Tony V. " London Calling "


----------



## jholbrook (Sep 26, 2006)

Clear Creek is a very pretty stream, maybe the prettiest in central Ohio. I lived in Lancaster for a couple years and spent a good number of winter afternoons swinging big streamers for big browns that I'm sure are in there. I never caught any that way. During the warmer weather I did manage a few browns and a decent smallmouth here and there, but these were few and far between... did I mention it is pretty?


In all seriousness, it is worth exploring. There are some deep holes scattered between long stretches of ankle deep crystal clear water. And you may want to bring a camera.

John


----------



## Mushijobah (May 4, 2004)

Definately worth exploring. PM me if you need a partner to join you. I have caught a few browns, and tons of smallies in this stream during April.


----------



## riverKing (Jan 26, 2007)

lots of fun to fish, though if you plan on targeting trout I would wait for the fall and lower water temps. I have to believe that the temp is well over 70 right now, I personally wont fish for trout at those temps, I urge you to do the same. though if you stick to the lower reaches of the stream, and go into stealth mode with say and ultralight and a 3in senko....you may find some really nice smallies this time of year. there are some nice deeper holes with lots of cover in the lower reaches, again, steal mode, like a ninja


----------



## dinkcatcher (Jul 4, 2009)

Definately one of the most scenic rivers, but not always the most productive. Haven't made it there myself this year but I'd say you'll enjoy it.


----------



## -mike- (Sep 26, 2008)

Leave the poles at home and take a camera. Pretty scenery to be sure.


----------



## striperfreak (Apr 30, 2004)

Nice smallies in there. Not better than central ohio streams though.


----------



## collegekid (Apr 28, 2007)

fished clear creek tonight a little. caught two smallies. one was a good solid 12 incher. clear creek is no darby thats for sure.

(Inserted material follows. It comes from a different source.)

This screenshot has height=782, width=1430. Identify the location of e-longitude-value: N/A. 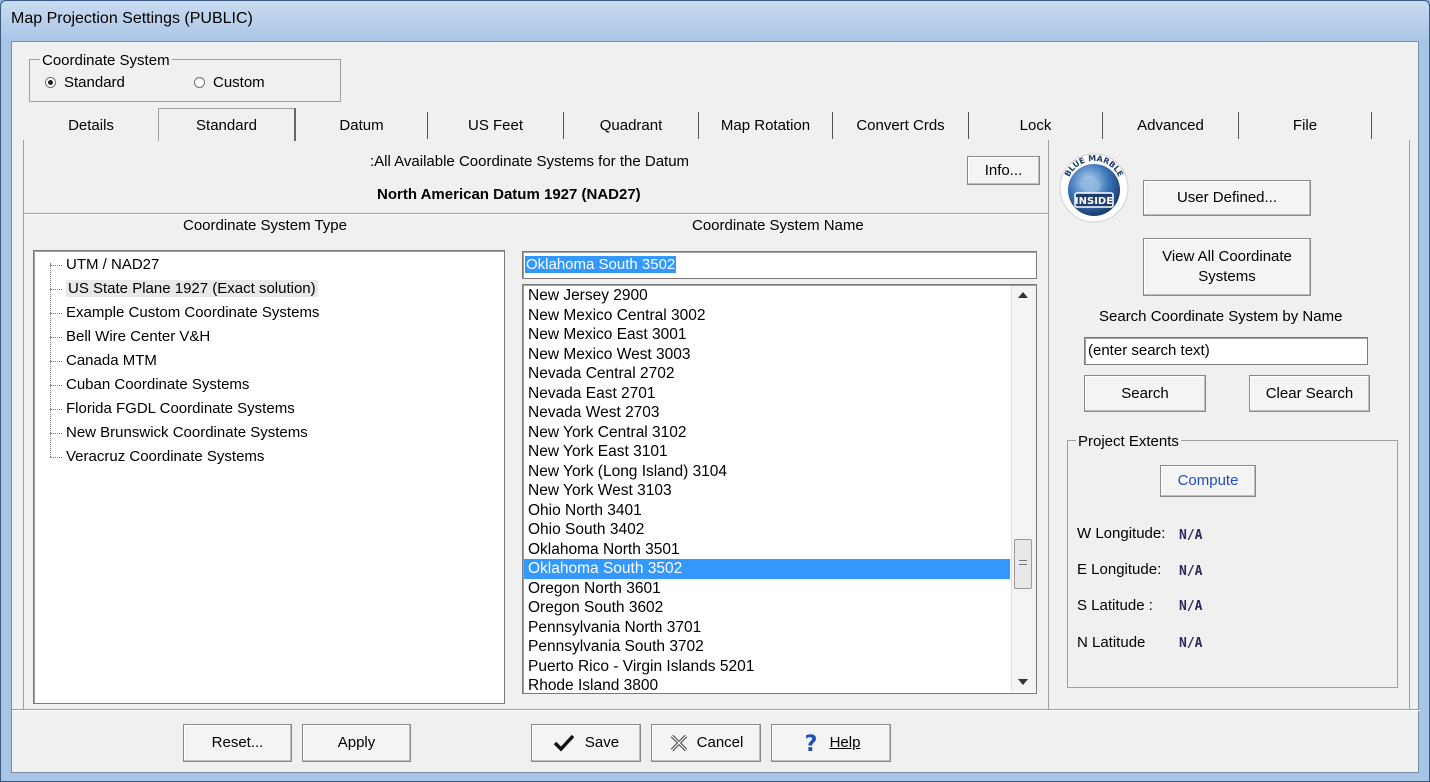
(1191, 572).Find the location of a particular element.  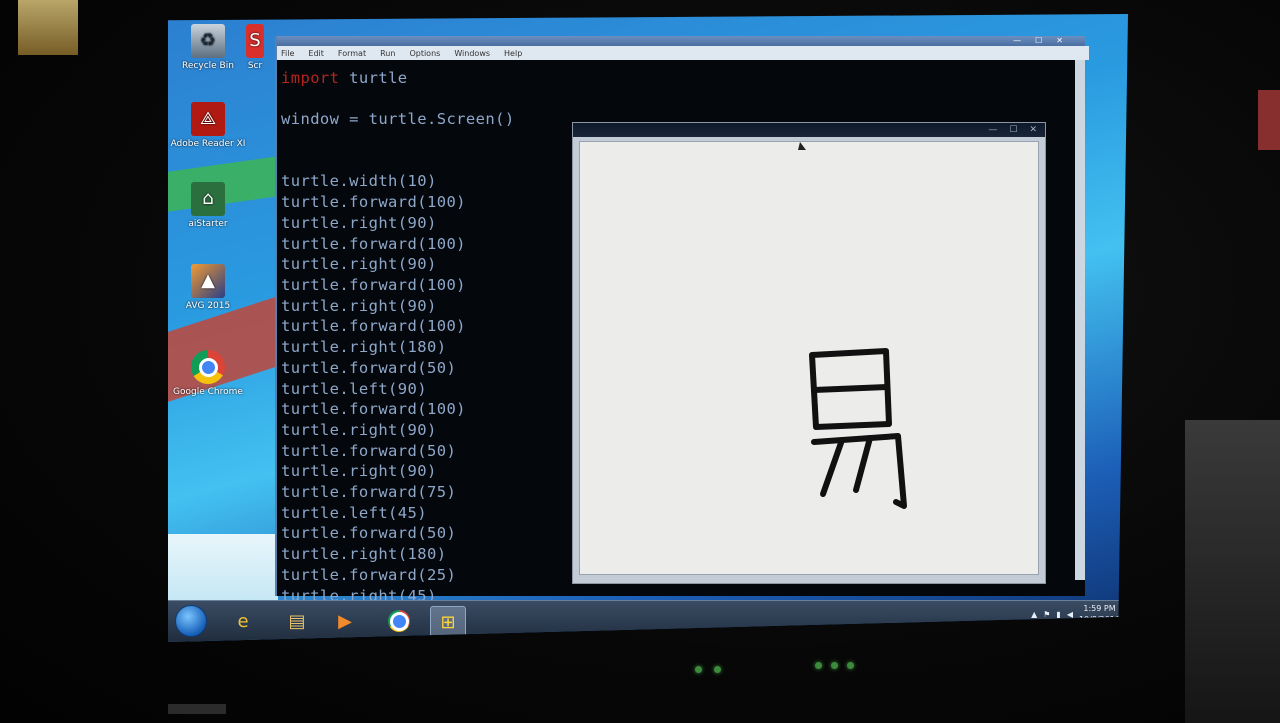

monitor-buttons is located at coordinates (834, 666).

did see some huge carp. anyone fish for carp there? i have tried a couple times and the normal baits were not working? any tips?


----------



## TheCream (Mar 19, 2009)

It wasn't worth the trip yesterday! I made my first visit there, fished with my fly rod, I managed one small bass and 2 big fat shiners. At least I didn't get skunked, but it sort of felt that way. I plan to try it again when the water cools down.


----------